いろいろな雑念が なくなった感じがします

 劇中では、田舎の素朴な青年になり切っていた竜星さんだが、役を離れたところの彼は、長い手足に小さな顔、たたずむだけで見惚れるオーラを放っている。

「本当ですか!? ……え、肌もキレイ? ありがとうございます(笑)。僕、雑誌がすごい好きなので、女性誌も含めて読むんですよ。誌面で紹介されているスキンケアアイテムとか、“良さそうかも”と思ったら使ってみたりしますし。

 とは言いながら、ひとつを決めたら、意外と一途に使うタイプなんですけどね(笑)。でも、肌にはときどき変えたほうがいいんですよね」

 自分のことになると、こうして、途端にひょうきんに話してくれるのも、竜星さんのチャームポイントのひとつ。しかし、こと芝居に関して話題が移ると、表情も引き締まり、力強い言葉に切り替わる。

 前回、竜星さんがCREA WEBのインタビューに登場したのは2017年2月。「いちばんは表現することをマルチにやりたいですし、そこはブレずにいたい」と語っていた。あれから3年、竜星さんは俳優として著しく飛躍している。

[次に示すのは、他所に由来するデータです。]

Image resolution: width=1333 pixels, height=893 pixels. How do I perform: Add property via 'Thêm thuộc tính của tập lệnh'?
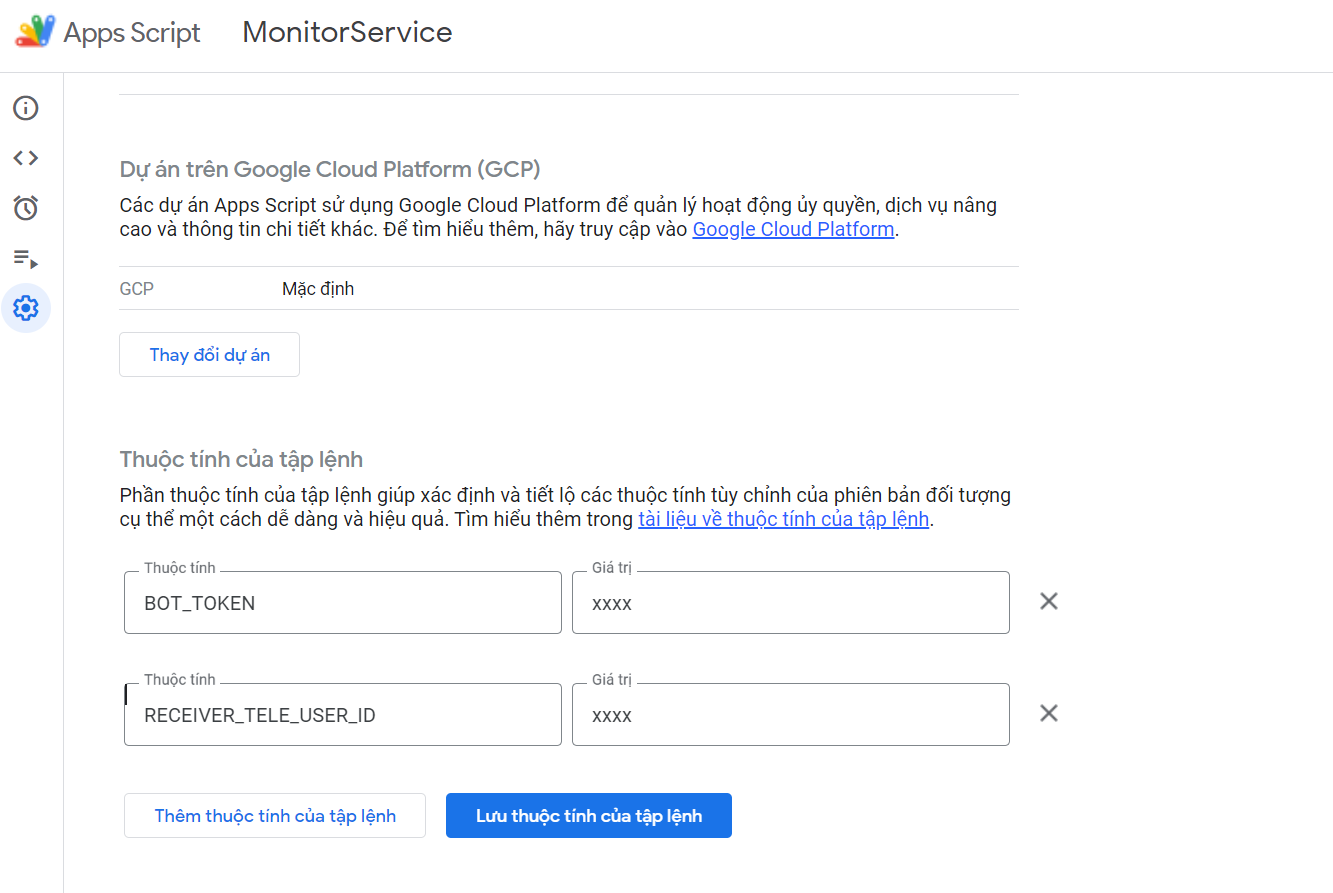pos(274,815)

 NHK連続テレビ小説「ひよっこ」の出演に始まり、「同期のサクラ」、「テセウスの船」と連続ドラマの怒涛の出演が続いた。一方、映画『トイ・ストーリー4』では日本語吹き替えにチャレンジ、先日までは三谷幸喜さん作・演出の舞台「大地」にも出演。

 今年の夏は本作以外にも、『ぐらんぶる』、『弱虫ペダル』と出演映画が3作も公開され、うち2本は主演というポジションだ。

 バラエティー豊かな作品・役柄において、まさに「マルチな表現」を叶えてきた竜星さん。心境を尋ねると、俳優として表現することへの想いが一層強くなったと語る。

「自分の想いも、社会がどうなっているのかも、もっと言えば、人生とはどういうことなのかという思想を表現していくのが、僕らの仕事だと思っています。それぐらい大きいことをしているって、思わなければいけない。ステイホーム期間中、自分と向き合って勉強してみて、本当の意味で思えた気がするんです」

 以前は、俳優が自分にとって天職なのか、多少の逡巡もあったというが、「今、いろいろな雑念がなくなった感じがしますね」と、前を向く。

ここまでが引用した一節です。